*Exercise brief*.
From the listing below, retype exactly the line holding "Task: Expand first log row at 14:52:20", the line holding "The image size is (1673, 825).", and the lines between them; skip everything else.
+++ Information provided +++
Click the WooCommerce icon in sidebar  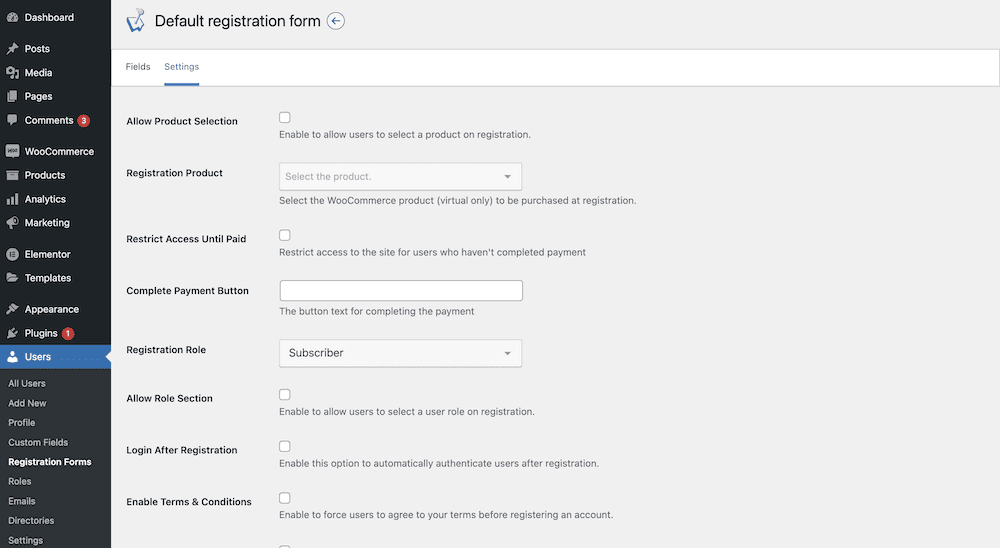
+++
+++ Information provided +++
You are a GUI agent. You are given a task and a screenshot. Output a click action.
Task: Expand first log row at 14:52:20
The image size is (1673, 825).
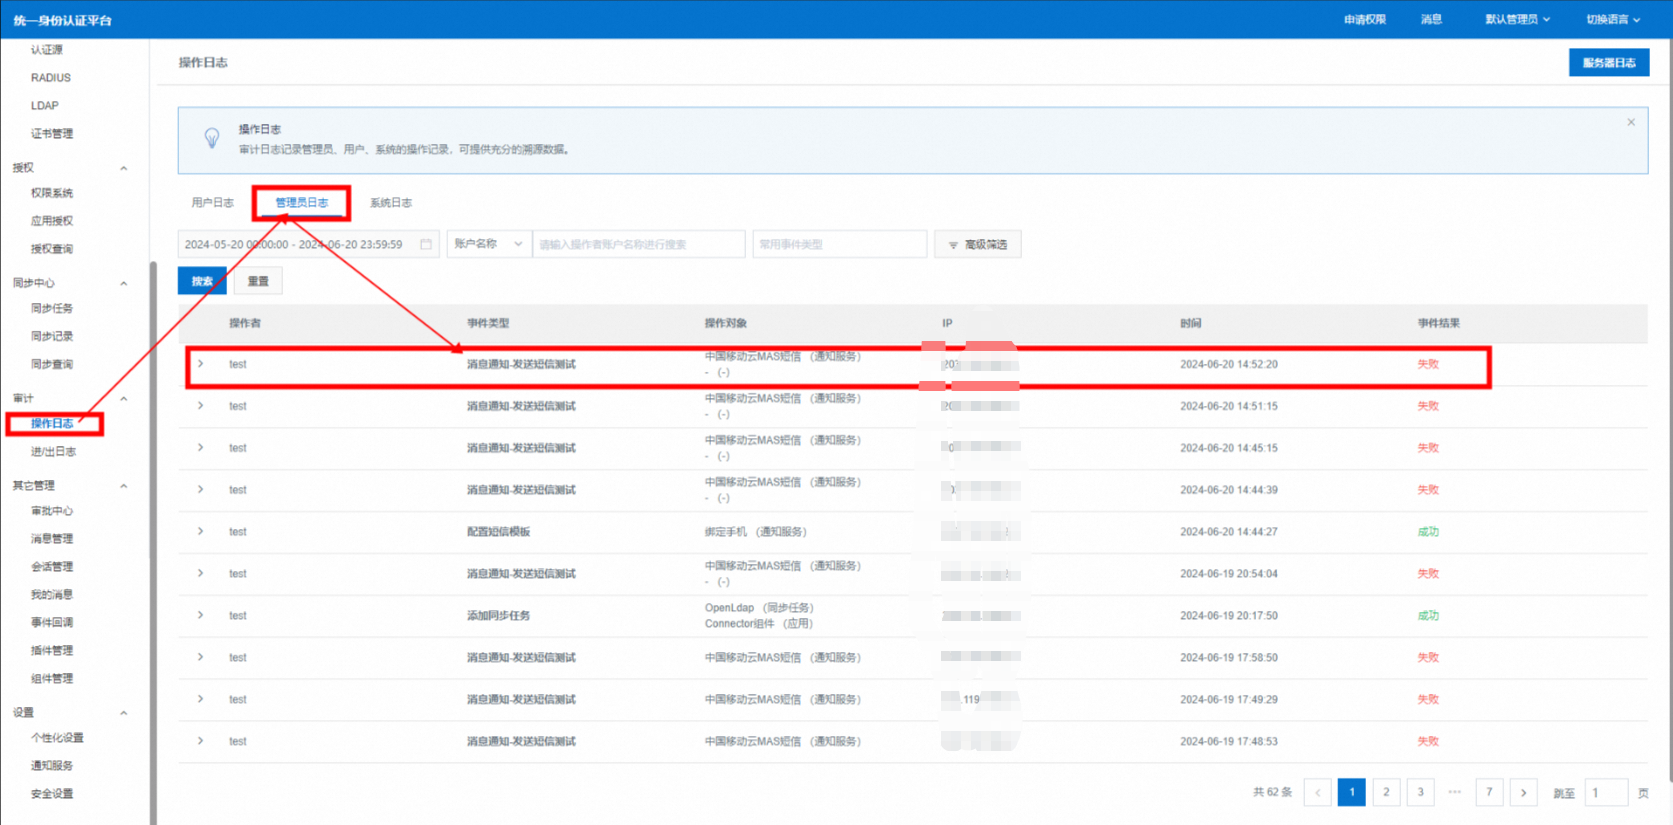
+++
+++ Information provided +++
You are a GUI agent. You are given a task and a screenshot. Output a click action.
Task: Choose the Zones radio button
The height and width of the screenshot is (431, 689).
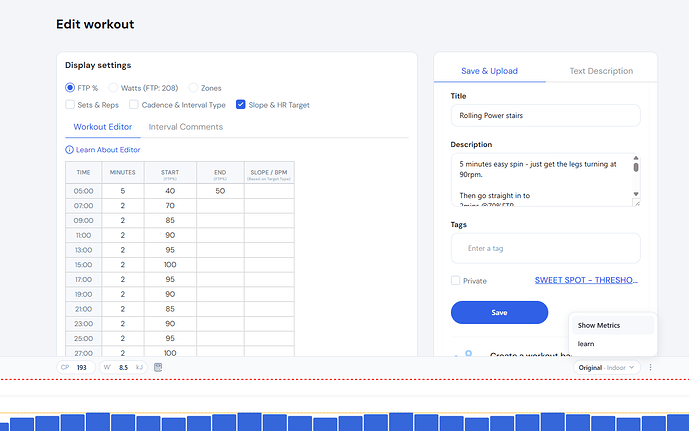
+++
*Output of the exercise*.
Task: Expand first log row at 14:52:20
The image size is (1673, 825).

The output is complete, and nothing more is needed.